Means for Solving the Problems As a result of intensive studies to solve the above problems, the present inventors have blended a specific polypropylene copolymer with a specific amount of a specific ethylene-based copolymer. The present invention has been completed based on the finding that a film having excellent low-temperature heat-sealing properties and improved retort resistance can be obtained by using the composition. That is, the gist of the present invention is a polypropylene unstretched film composed of a composition of a polypropylene copolymer and an ethylene copolymer, wherein the content of the ethylene component is 1.5 to 3. Propylene-ethylene copolymer having 5% by weight, a melt flow rate of 5 g / 10 min or more, ortho-di-glorbenzene as a solvent, and an amount of an extractable component of 20% by weight or less by a cross fractionation method at a temperature of 80 ° C. And a copolymer having a density of 0.91 g / cm ³ or less is used as the ethylene copolymer, and the blending amount of the ethylene copolymer in the composition is 2 with respect to 100 parts by weight of the polypropylene copolymer. It exists in a polypropylene unstretched film characterized by being ˜20 parts by weight.

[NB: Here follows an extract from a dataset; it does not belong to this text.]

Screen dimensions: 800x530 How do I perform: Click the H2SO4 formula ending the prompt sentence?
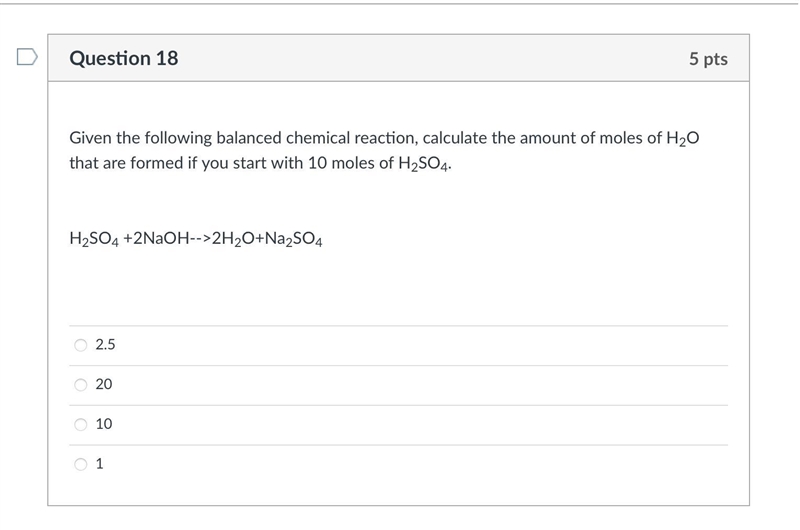(x=423, y=164)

The present invention will be described in detail below. In the present invention, the propylene copolymer has an ethylene component content of 1.5 to 3.5% by weight, preferably 2 to 3% by weight, and a melt flow rate of 5 g / 10 minutes or more, preferably 6 to 15 g. / 10 minutes, ortho-di- gloylbenzene is used as a solvent, and the amount of the extraction component by the cross fractionation method under the condition of a temperature of 80 ° C. is 20% by weight or less, preferably 2 to 20.
% Propylene-ethylene copolymer is used. A particularly preferred propylene copolymer is propylene-
It is an ethylene random copolymer. The melt flow rate is a value measured in accordance with JIS K 7210 under the conditions of a temperature of 230 ° C. and a load of 2.16 kg (hereinafter the same).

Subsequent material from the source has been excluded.